## WHAT YOU HAVE TO DO
Could you write out all of the entries again, swapping "Merkzettel" for "Wunschliste" wherever it occurs and changing nothing else? Leave the pictures out of your answer.

## TASK INPUTS
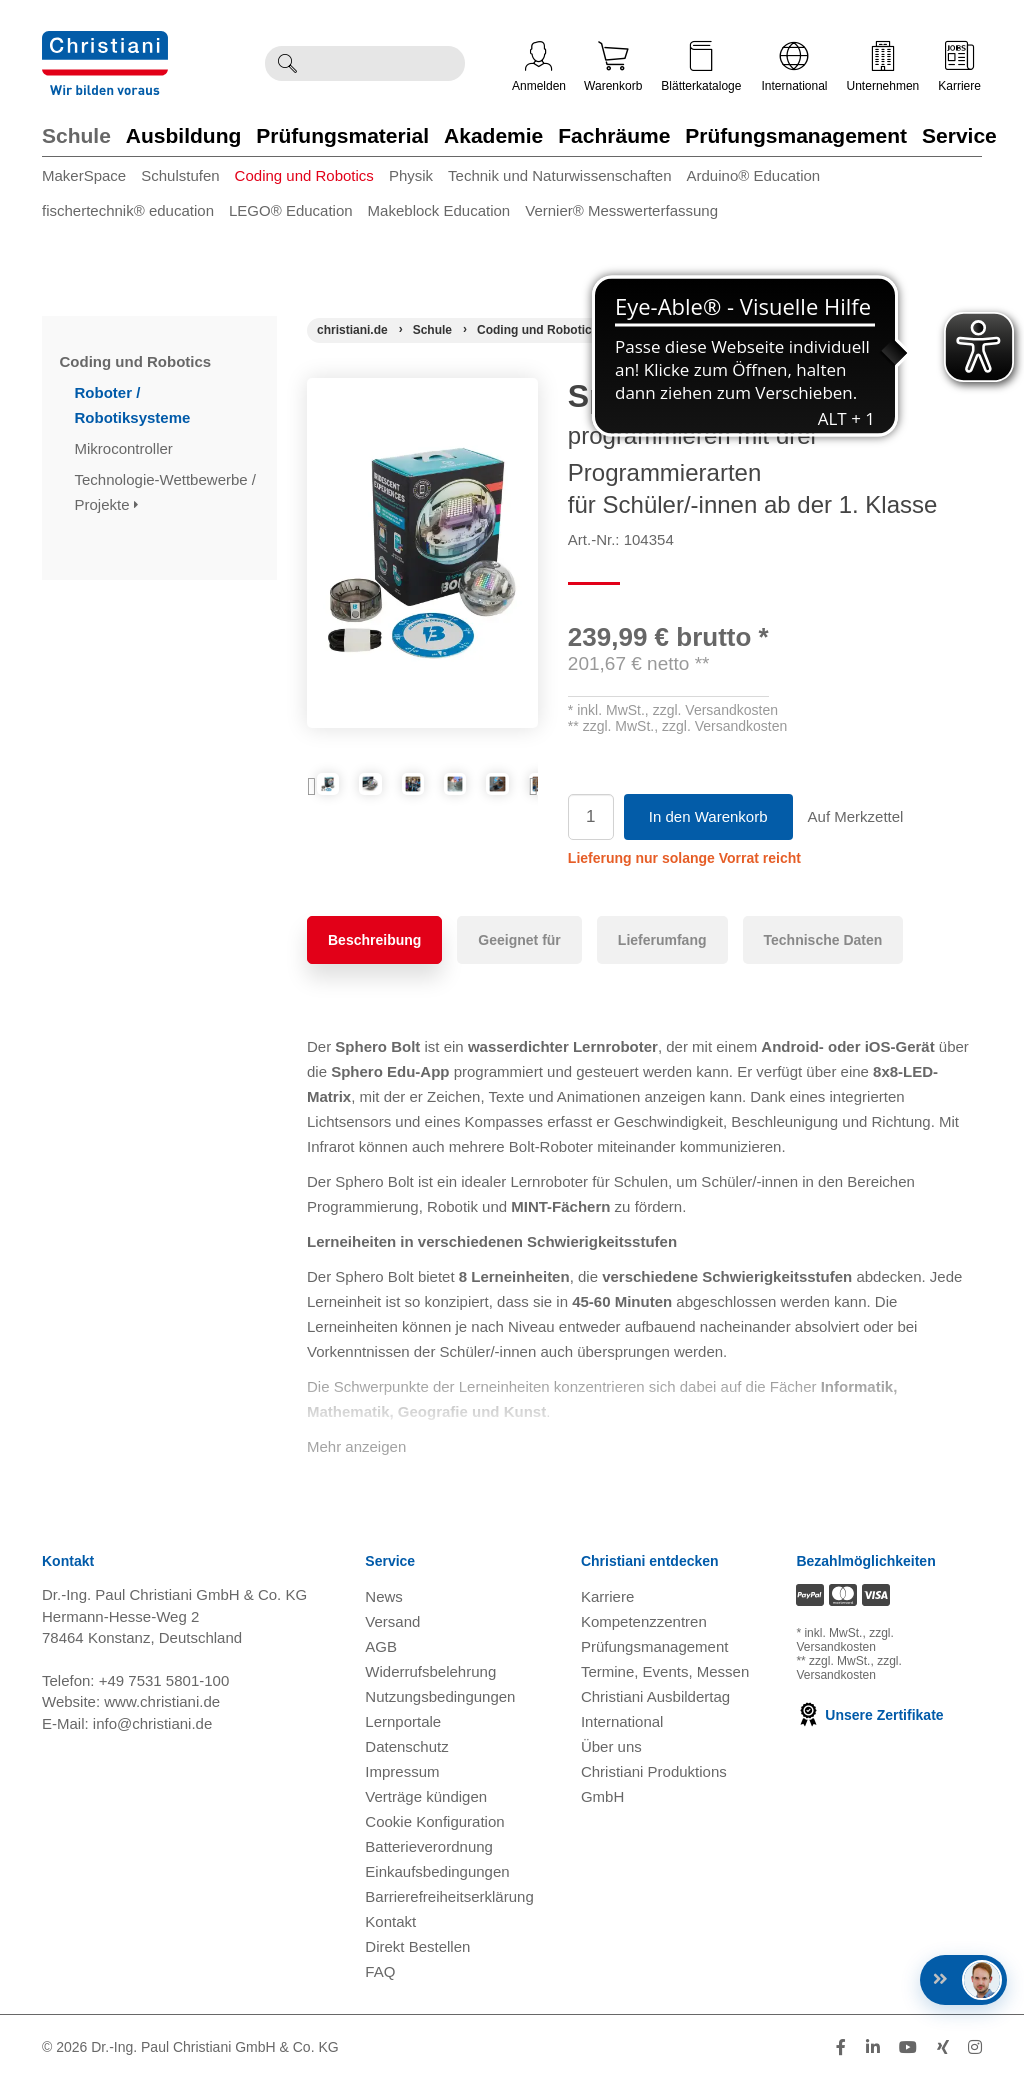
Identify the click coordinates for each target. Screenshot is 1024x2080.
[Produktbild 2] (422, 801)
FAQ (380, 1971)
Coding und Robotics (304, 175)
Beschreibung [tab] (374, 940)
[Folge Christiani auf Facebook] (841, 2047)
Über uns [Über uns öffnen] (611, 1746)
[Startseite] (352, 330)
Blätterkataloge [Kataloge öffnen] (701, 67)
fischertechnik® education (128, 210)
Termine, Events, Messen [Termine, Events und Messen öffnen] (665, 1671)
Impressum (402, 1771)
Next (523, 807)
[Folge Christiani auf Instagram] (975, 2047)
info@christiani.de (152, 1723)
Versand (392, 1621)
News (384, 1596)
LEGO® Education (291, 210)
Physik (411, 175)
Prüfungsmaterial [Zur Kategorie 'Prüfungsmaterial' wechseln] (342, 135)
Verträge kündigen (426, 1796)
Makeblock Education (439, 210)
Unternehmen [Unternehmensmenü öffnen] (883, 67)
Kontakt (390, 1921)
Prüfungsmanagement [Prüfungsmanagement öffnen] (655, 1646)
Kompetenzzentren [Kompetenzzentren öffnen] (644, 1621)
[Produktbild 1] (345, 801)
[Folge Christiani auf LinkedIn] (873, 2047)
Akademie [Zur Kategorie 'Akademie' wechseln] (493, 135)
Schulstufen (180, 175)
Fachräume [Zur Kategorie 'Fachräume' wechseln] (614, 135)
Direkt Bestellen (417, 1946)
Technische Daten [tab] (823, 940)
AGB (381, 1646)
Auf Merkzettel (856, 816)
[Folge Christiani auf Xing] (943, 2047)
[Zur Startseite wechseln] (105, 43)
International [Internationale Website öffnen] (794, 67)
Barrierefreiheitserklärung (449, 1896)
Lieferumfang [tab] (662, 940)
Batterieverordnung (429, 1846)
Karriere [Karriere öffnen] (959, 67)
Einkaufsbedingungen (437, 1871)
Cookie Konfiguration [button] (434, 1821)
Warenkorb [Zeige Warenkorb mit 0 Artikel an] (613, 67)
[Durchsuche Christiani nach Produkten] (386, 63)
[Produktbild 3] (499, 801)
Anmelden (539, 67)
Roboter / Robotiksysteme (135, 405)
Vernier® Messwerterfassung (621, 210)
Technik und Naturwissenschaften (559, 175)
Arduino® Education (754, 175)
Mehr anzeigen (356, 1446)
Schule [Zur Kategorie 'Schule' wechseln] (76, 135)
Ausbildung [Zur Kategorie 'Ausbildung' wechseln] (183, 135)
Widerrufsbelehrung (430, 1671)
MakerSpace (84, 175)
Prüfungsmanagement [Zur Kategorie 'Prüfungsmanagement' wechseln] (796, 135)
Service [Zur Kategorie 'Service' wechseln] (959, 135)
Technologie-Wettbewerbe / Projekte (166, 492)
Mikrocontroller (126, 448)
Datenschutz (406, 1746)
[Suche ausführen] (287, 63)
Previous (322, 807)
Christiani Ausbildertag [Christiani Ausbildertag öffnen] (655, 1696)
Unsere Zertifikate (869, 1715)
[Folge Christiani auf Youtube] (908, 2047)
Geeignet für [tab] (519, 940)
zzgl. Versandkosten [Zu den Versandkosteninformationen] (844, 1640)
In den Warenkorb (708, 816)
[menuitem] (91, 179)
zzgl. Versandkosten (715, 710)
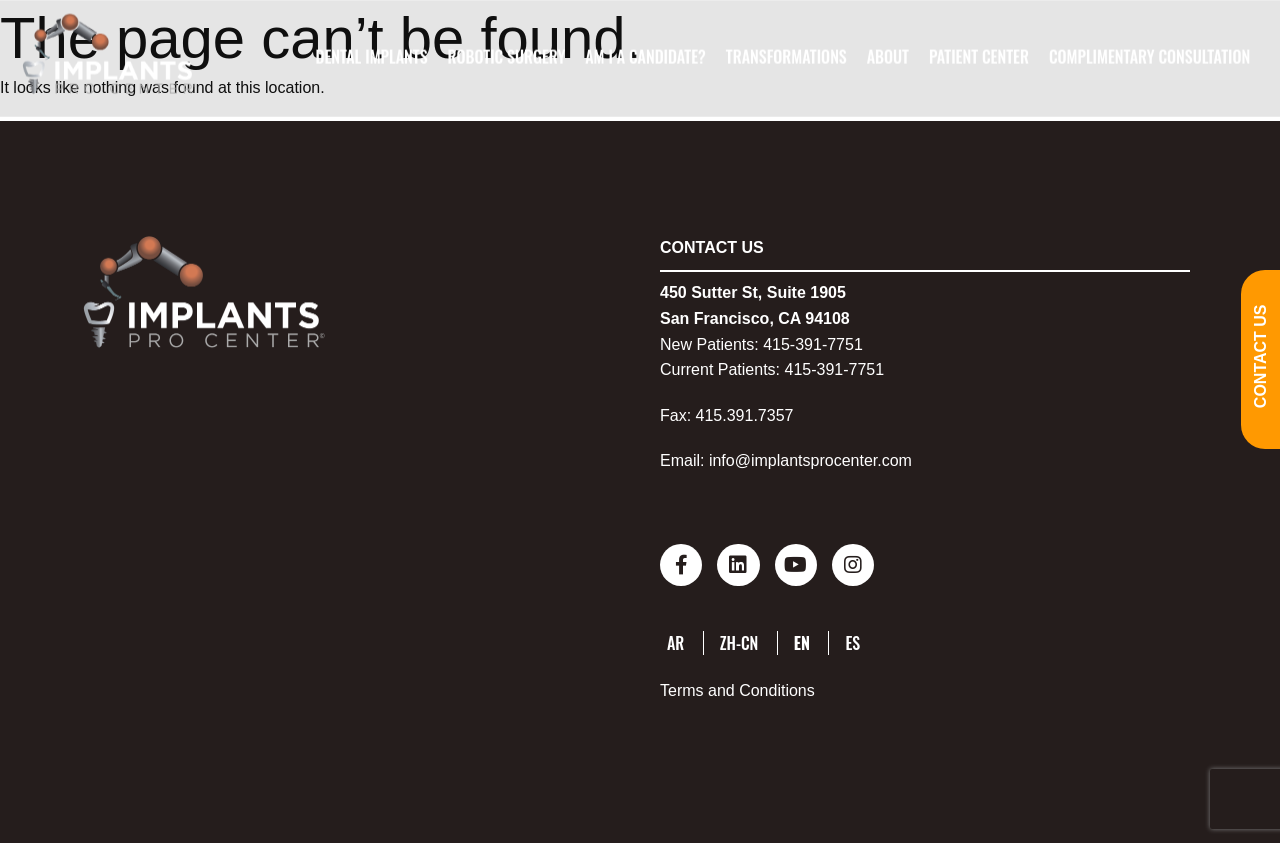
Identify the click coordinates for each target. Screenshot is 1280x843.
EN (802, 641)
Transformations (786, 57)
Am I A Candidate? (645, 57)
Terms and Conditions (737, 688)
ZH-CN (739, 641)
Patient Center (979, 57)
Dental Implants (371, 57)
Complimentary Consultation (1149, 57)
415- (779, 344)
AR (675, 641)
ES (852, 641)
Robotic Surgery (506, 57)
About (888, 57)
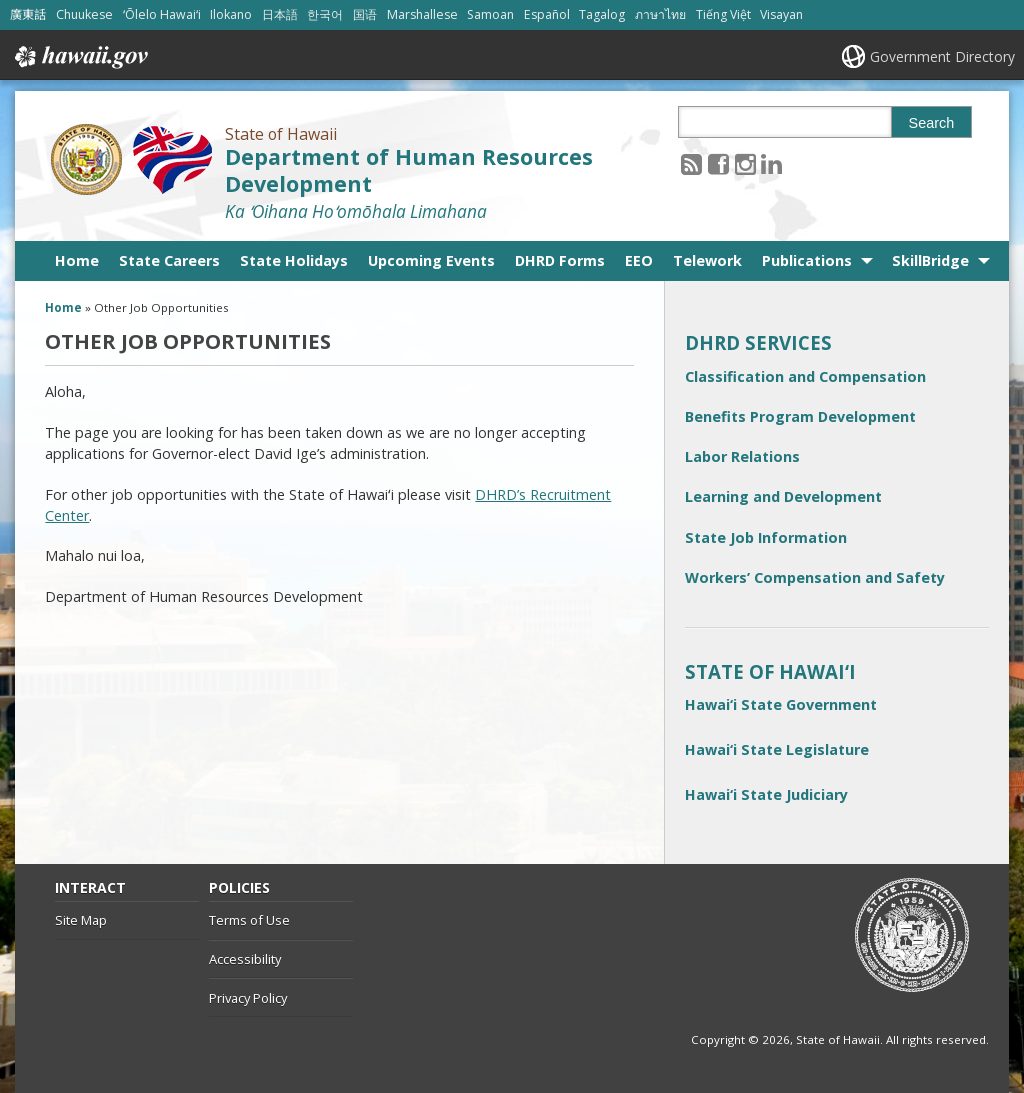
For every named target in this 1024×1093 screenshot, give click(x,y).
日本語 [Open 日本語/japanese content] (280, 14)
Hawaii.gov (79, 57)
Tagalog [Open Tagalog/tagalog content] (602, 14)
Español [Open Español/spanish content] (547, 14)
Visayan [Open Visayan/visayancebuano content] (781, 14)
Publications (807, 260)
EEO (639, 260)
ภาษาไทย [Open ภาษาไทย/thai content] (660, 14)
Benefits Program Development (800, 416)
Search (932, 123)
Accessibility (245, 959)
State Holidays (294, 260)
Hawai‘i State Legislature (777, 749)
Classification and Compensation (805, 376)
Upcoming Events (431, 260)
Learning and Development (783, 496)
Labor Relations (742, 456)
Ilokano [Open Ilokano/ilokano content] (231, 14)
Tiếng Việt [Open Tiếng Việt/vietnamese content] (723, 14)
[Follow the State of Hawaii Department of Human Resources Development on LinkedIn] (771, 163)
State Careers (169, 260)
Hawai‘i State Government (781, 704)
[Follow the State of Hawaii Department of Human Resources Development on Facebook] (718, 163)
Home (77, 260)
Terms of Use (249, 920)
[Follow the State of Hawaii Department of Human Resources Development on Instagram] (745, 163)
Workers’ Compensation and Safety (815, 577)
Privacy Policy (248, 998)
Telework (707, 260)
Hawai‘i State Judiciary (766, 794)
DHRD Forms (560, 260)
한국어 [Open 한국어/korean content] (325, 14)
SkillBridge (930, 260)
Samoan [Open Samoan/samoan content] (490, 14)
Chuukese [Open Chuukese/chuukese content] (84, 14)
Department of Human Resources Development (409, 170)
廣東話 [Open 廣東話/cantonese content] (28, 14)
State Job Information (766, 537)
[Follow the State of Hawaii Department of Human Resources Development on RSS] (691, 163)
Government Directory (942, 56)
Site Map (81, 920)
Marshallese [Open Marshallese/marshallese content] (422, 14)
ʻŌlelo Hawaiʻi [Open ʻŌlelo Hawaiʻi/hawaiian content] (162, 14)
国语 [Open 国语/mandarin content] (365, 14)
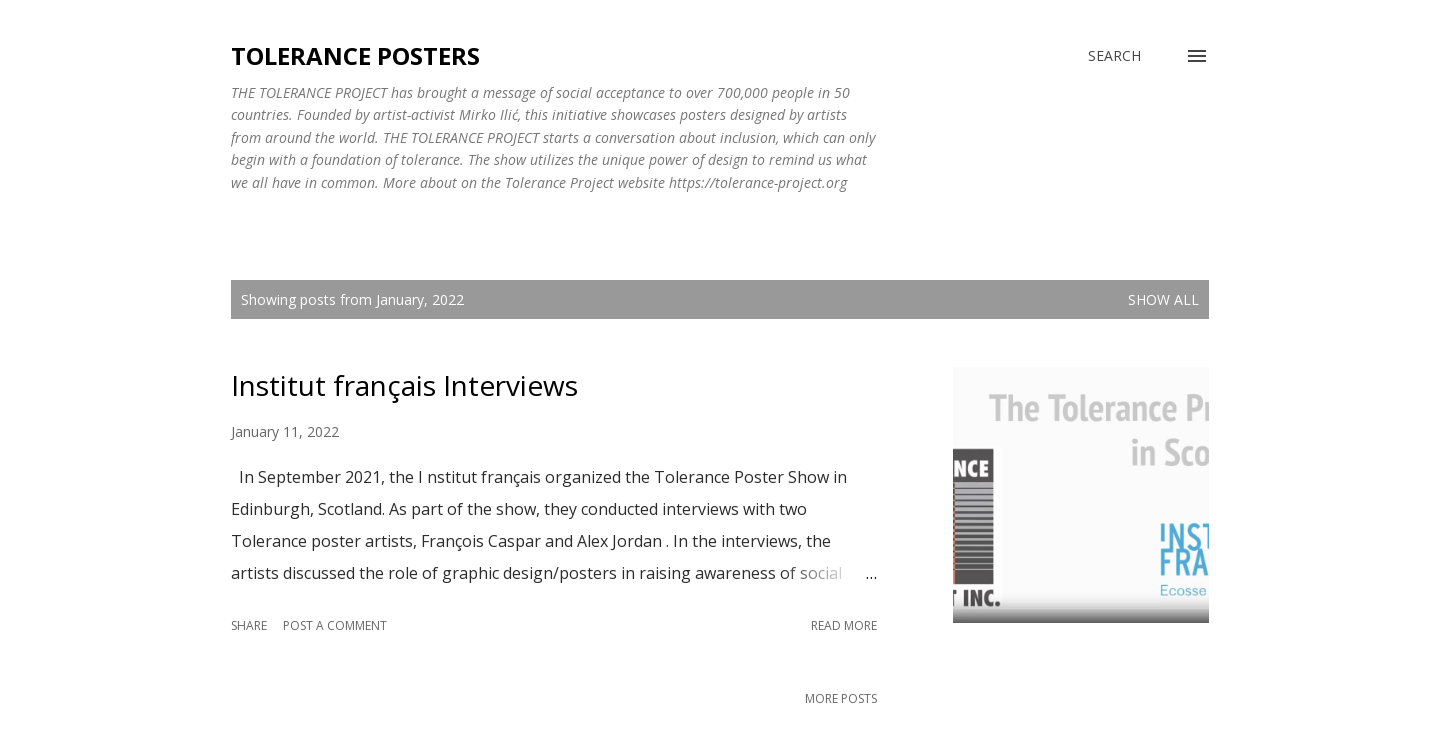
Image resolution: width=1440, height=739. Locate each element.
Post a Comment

## PROBLEM SOLUTION
Identify the click coordinates for each target. Screenshot is 1024x2080.
[Produktbild 2] (422, 801)
FAQ (380, 1971)
Coding und Robotics (304, 175)
Beschreibung [tab] (374, 940)
[Folge Christiani auf Facebook] (841, 2047)
Über uns [Über uns öffnen] (611, 1746)
[Startseite] (352, 330)
Blätterkataloge [Kataloge öffnen] (701, 67)
fischertechnik® education (128, 210)
Termine, Events, Messen [Termine, Events und Messen öffnen] (665, 1671)
Impressum (402, 1771)
Next (523, 807)
[Folge Christiani auf Instagram] (975, 2047)
info@christiani.de (152, 1723)
Versand (392, 1621)
News (384, 1596)
LEGO® Education (291, 210)
Physik (411, 175)
Prüfungsmaterial [Zur Kategorie 'Prüfungsmaterial' wechseln] (342, 135)
Verträge kündigen (426, 1796)
Makeblock Education (439, 210)
Unternehmen [Unternehmensmenü öffnen] (883, 67)
Kontakt (390, 1921)
Prüfungsmanagement [Prüfungsmanagement öffnen] (655, 1646)
Kompetenzzentren [Kompetenzzentren öffnen] (644, 1621)
[Produktbild 1] (345, 801)
[Folge Christiani auf LinkedIn] (873, 2047)
Akademie [Zur Kategorie 'Akademie' wechseln] (493, 135)
Schulstufen (180, 175)
Fachräume [Zur Kategorie 'Fachräume' wechseln] (614, 135)
Direkt Bestellen (417, 1946)
Technische Daten [tab] (823, 940)
AGB (381, 1646)
Auf Wunschliste (856, 816)
[Folge Christiani auf Xing] (943, 2047)
[Zur Startseite wechseln] (105, 43)
International [Internationale Website öffnen] (794, 67)
Barrierefreiheitserklärung (449, 1896)
Lieferumfang [tab] (662, 940)
Batterieverordnung (429, 1846)
Karriere [Karriere öffnen] (959, 67)
Einkaufsbedingungen (437, 1871)
Cookie Konfiguration [button] (434, 1821)
Warenkorb [Zeige Warenkorb mit 0 Artikel an] (613, 67)
[Durchsuche Christiani nach Produkten] (386, 63)
[Produktbild 3] (499, 801)
Anmelden (539, 67)
Roboter / Robotiksysteme (135, 405)
Vernier® Messwerterfassung (621, 210)
Technik und Naturwissenschaften (559, 175)
Arduino® Education (754, 175)
Mehr anzeigen (356, 1446)
Schule [Zur Kategorie 'Schule' wechseln] (76, 135)
Ausbildung [Zur Kategorie 'Ausbildung' wechseln] (183, 135)
Widerrufsbelehrung (430, 1671)
MakerSpace (84, 175)
Prüfungsmanagement [Zur Kategorie 'Prüfungsmanagement' wechseln] (796, 135)
Service [Zur Kategorie 'Service' wechseln] (959, 135)
Technologie-Wettbewerbe / Projekte (166, 492)
Mikrocontroller (126, 448)
Datenschutz (406, 1746)
[Suche ausführen] (287, 63)
Previous (322, 807)
Christiani Ausbildertag [Christiani Ausbildertag öffnen] (655, 1696)
Unsere Zertifikate (869, 1715)
[Folge Christiani auf Youtube] (908, 2047)
Geeignet für [tab] (519, 940)
zzgl. Versandkosten [Zu den Versandkosteninformationen] (844, 1640)
In den Warenkorb (708, 816)
[menuitem] (91, 179)
zzgl. Versandkosten (715, 710)
Identify the click coordinates for each target. Screenshot is 1280x843.
EN (802, 641)
Transformations (786, 57)
Am I A Candidate? (645, 57)
Terms and Conditions (737, 688)
ZH-CN (739, 641)
Patient Center (979, 57)
Dental Implants (371, 57)
Complimentary Consultation (1149, 57)
415- (779, 344)
AR (675, 641)
ES (852, 641)
Robotic Surgery (506, 57)
About (888, 57)
For every named target in this 1024×1093 screenshot, give click(x,y).
日本語 [Open 日本語/japanese content] (280, 14)
Hawaii.gov (79, 57)
Tagalog [Open Tagalog/tagalog content] (602, 14)
Español [Open Español/spanish content] (547, 14)
Visayan [Open Visayan/visayancebuano content] (781, 14)
Publications (807, 260)
EEO (639, 260)
ภาษาไทย [Open ภาษาไทย/thai content] (660, 14)
Benefits Program Development (800, 416)
Search (932, 123)
Accessibility (245, 959)
State Holidays (294, 260)
Hawai‘i State Legislature (777, 749)
Classification and Compensation (805, 376)
Upcoming Events (431, 260)
Learning and Development (783, 496)
Labor Relations (742, 456)
Ilokano [Open Ilokano/ilokano content] (231, 14)
Tiếng Việt [Open Tiếng Việt/vietnamese content] (723, 14)
[Follow the State of Hawaii Department of Human Resources Development on LinkedIn] (771, 163)
State Careers (169, 260)
Hawai‘i State Government (781, 704)
[Follow the State of Hawaii Department of Human Resources Development on Facebook] (718, 163)
Home (77, 260)
Terms of Use (249, 920)
[Follow the State of Hawaii Department of Human Resources Development on Instagram] (745, 163)
Workers’ Compensation and Safety (815, 577)
Privacy Policy (248, 998)
Telework (707, 260)
Hawai‘i State Judiciary (766, 794)
DHRD Forms (560, 260)
한국어 [Open 한국어/korean content] (325, 14)
SkillBridge (930, 260)
Samoan [Open Samoan/samoan content] (490, 14)
Chuukese [Open Chuukese/chuukese content] (84, 14)
Department of Human Resources Development (409, 170)
廣東話 [Open 廣東話/cantonese content] (28, 14)
State Job Information (766, 537)
[Follow the State of Hawaii Department of Human Resources Development on RSS] (691, 163)
Government Directory (942, 56)
Site Map (81, 920)
Marshallese [Open Marshallese/marshallese content] (422, 14)
ʻŌlelo Hawaiʻi [Open ʻŌlelo Hawaiʻi/hawaiian content] (162, 14)
国语 [Open 国语/mandarin content] (365, 14)
Image resolution: width=1440, height=739. Locate each element.
Post a Comment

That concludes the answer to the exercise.